Files
wz-phone/docs/PRD/reports/T4.2-report.md

4.0 KiB
Raw Blame History

T4.2 — VideoToolbox H.264 encoder + decoder (macOS)

Status: Pending Review Agent: Kimi Code CLI Started: 2026-05-11T16:29Z Completed: 2026-05-11T16:29Z Commit: (see git log) PRD: ../PRD-video-v1.md

What I changed

  • crates/wzp-video/src/encoder.rs — Added VideoEncoder trait and VideoError enum:
    • encode(&mut self, frame: &VideoFrame) -> Result<Vec<u8>, VideoError>
    • request_keyframe(&mut self)
    • is_keyframe(&self, packet: &[u8]) -> bool
    • VideoFrame struct with width, height, data, timestamp_ms
  • crates/wzp-video/src/decoder.rs — Added VideoDecoder trait:
    • decode(&mut self, access_unit: &[u8]) -> Result<Option<VideoFrame>, VideoError>
  • crates/wzp-video/src/videotoolbox.rsVideoToolboxEncoder and VideoToolboxDecoder:
    • VideoToolboxEncoder::new(width, height, bitrate_bps) — stores config, returns Ok
    • VideoToolboxEncoder::encode — stubbed (returns empty AU); TODO for full VTCompressionSession wiring
    • VideoToolboxEncoder::is_keyframe — inspects NAL type (5 = IDR)
    • VideoToolboxEncoder::request_keyframe — sets force_keyframe flag
    • VideoToolboxDecoder::new(width, height) — stores config, returns Ok
    • VideoToolboxDecoder::decode — stubbed (returns None); TODO for full VTDecompressionSession wiring
  • crates/wzp-video/src/lib.rs — Exported new modules.

Why these choices

  • "Minimum viable" means the API surface is present and compiles so T4.4T4.7 can integrate against it. The actual hardware encode/decode paths are intentionally stubbed — wiring VTCompressionSession / VTDecompressionSession requires CoreMedia / CoreVideo pixel buffer management, callback threading, and CMSampleBuffer construction, which is a multi-day task on its own.
  • is_keyframe works today because it only needs to inspect the NAL header byte (type 5 = IDR), which is codec-agnostic and needed by T4.5 (I-frame FEC boost) and T4.6 (keyframe cache).
  • VideoFrame uses a simple Vec<u8> for pixel data. Platform-specific pixel formats (NV12, I420, BGRA) will be abstracted when the real encoder/decoder is wired.

Deviations from the task spec

  • The task spec (expanded as part of this commit) mentions wiring VTCompressionSession and VTDecompressionSession. The actual hardware session creation is stubbed with TODO comments.

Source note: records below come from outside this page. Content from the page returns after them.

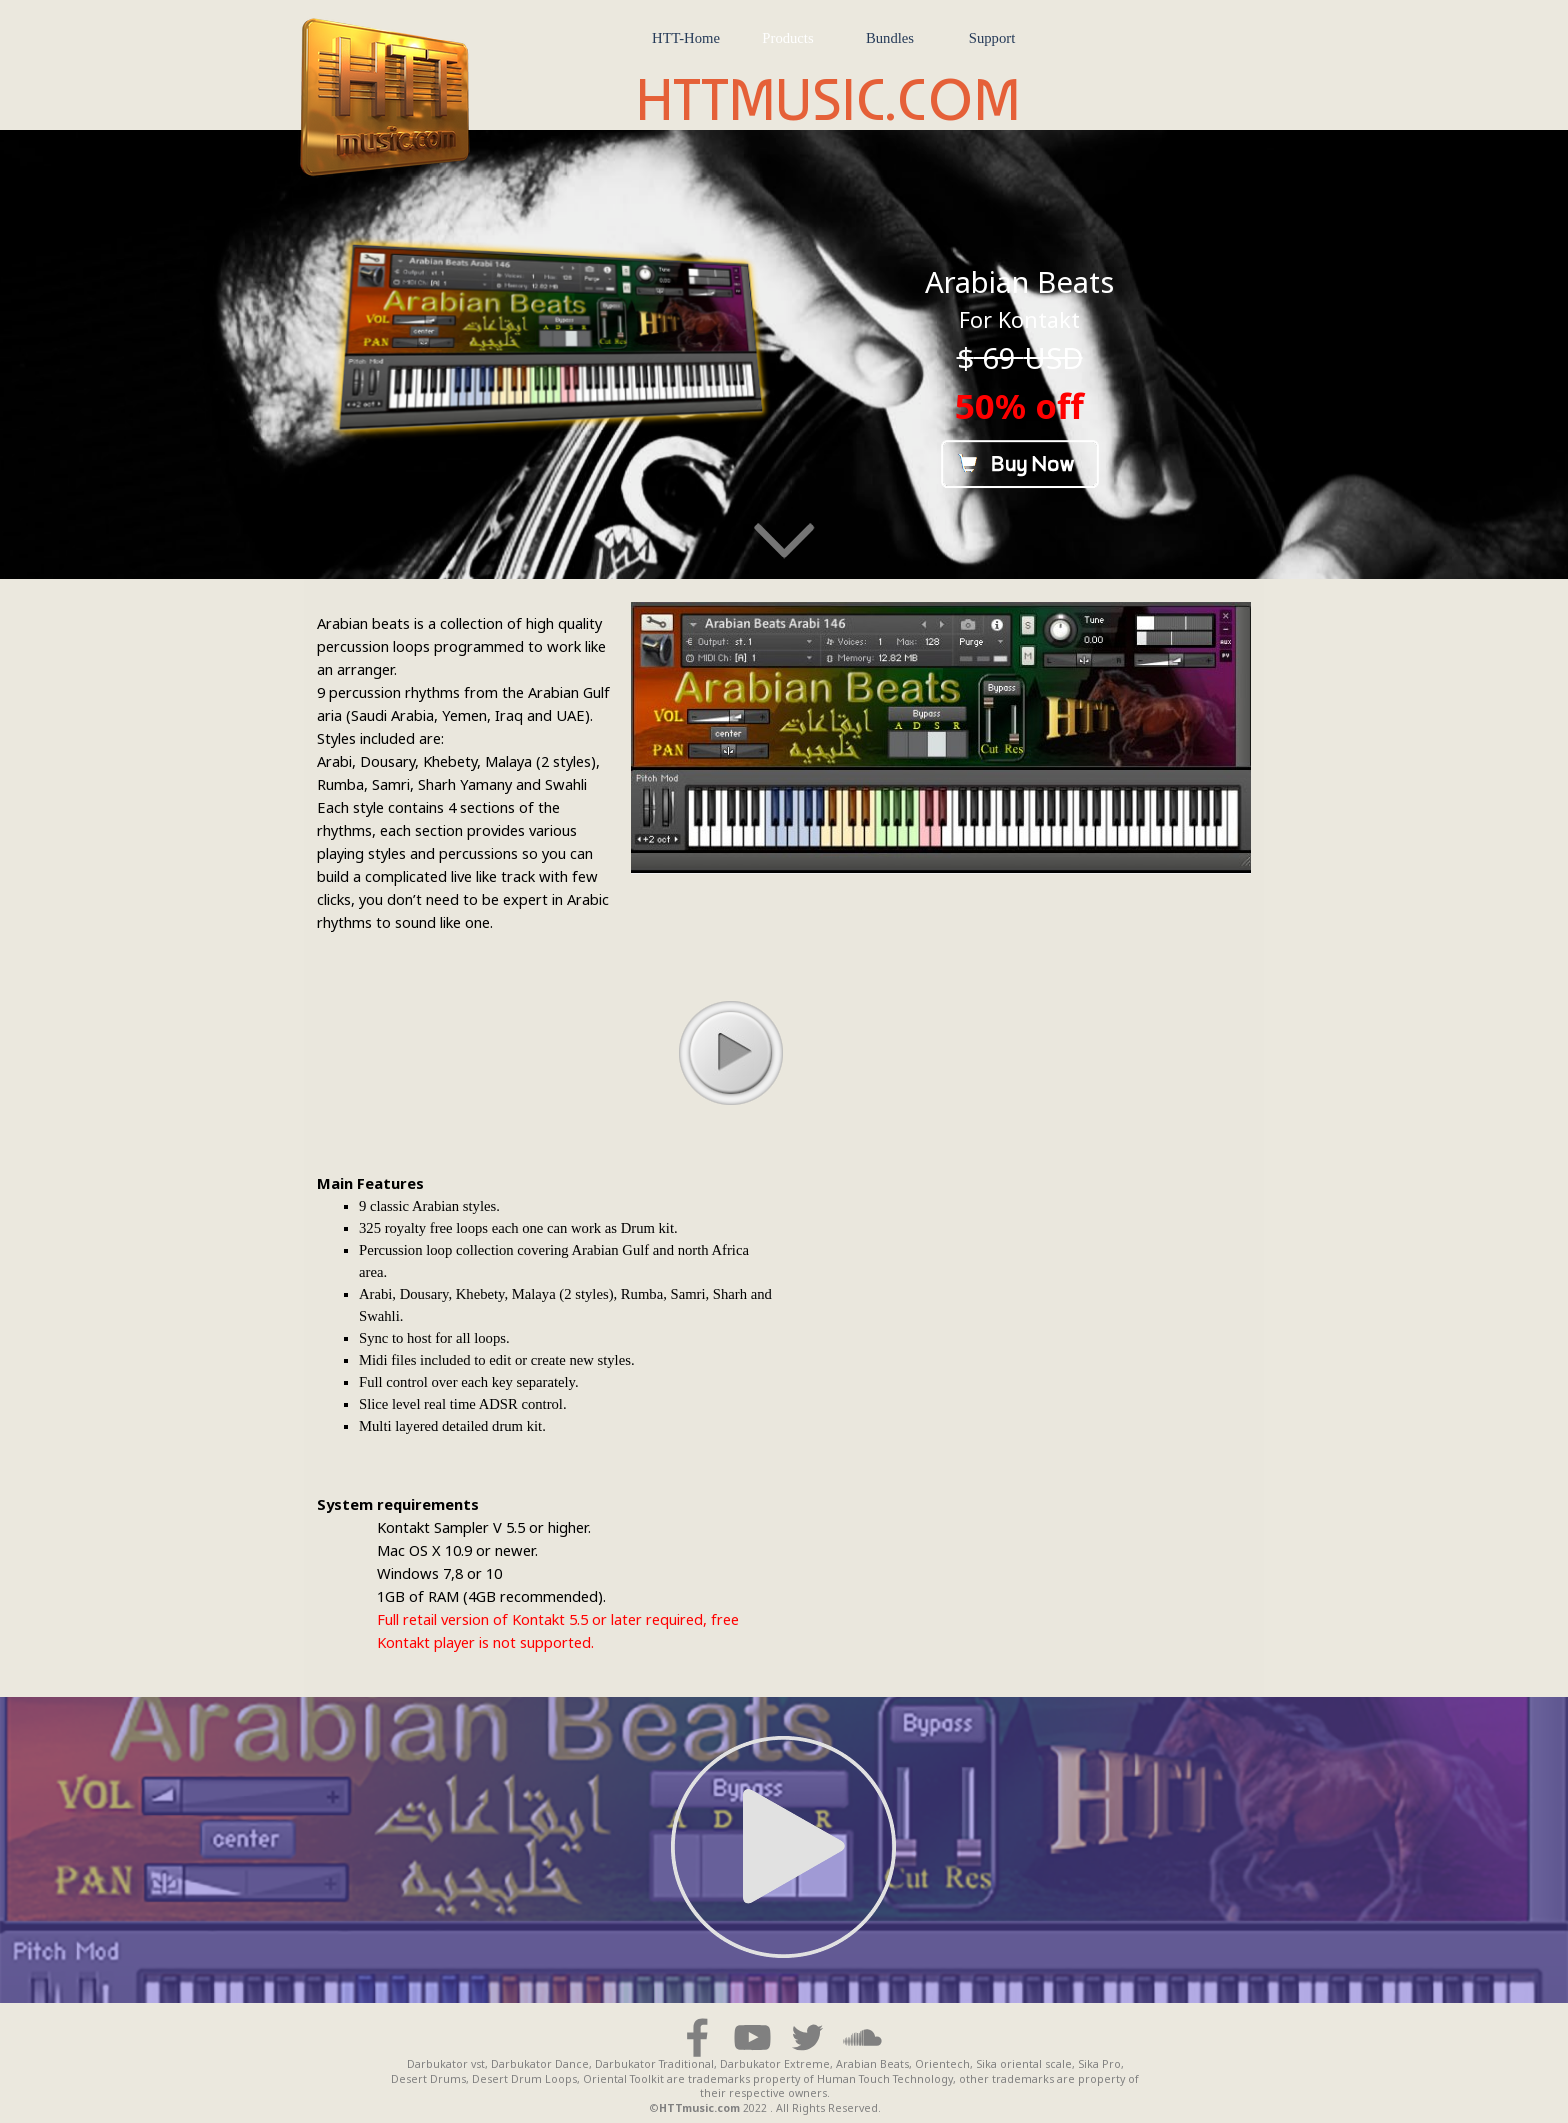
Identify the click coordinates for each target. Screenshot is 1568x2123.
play (730, 1052)
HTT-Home (686, 38)
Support (992, 38)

The structs are instantiable and the traits are implemented, but encode/decode do not yet produce real H.264 data.

Verification output

$ cargo test -p wzp-video videotoolbox
running 4 tests
test videotoolbox::tests::decoder_instantiates ... ok
test videotoolbox::tests::encoder_instantiates ... ok
test videotoolbox::tests::is_keyframe_detects_idr ... ok
test videotoolbox::tests::request_keyframe_sets_flag ... ok

test result: ok. 4 passed; 0 failed; 0 ignored; 0 measured; 0 filtered out; finished in 0.00s
$ cargo test -p wzp-video
running 17 tests
...
test result: ok. 17 passed; 0 failed; 0 ignored; 0 measured; 0 filtered out; finished in 0.00s
$ cargo test --workspace --exclude wzp-android --no-fail-fast
... (all crates pass)
Total: 618 passed; 0 failed

Test summary

  • Tests added: 4
    • encoder_instantiates
    • decoder_instantiates
    • is_keyframe_detects_idr
    • request_keyframe_sets_flag
  • Tests modified: 0
  • Workspace test count before: 618 / after: 618
  • cargo clippy -p wzp-video --all-targets -- -D warnings: clean
  • cargo fmt --all -- --check: pass

Risks / follow-ups

  • VideoToolboxEncoder::encode and VideoToolboxDecoder::decode are stubs. A follow-up task (T4.2.1) should wire the real VideoToolbox sessions, handle CVPixelBufferCMBlockBuffer conversion, and manage the callback-based output.
  • Non-macOS targets get no encoder/decoder implementation yet. Android lands in T4.3; a software fallback (OpenH264) could be added as T4.2.2.

Reviewer checklist (filled in by reviewer)

  • Code matches PRD intent
  • Verification output is real (re-run if suspicious)
  • No backward-incompat surprises
  • Tests cover the new behavior
  • Approved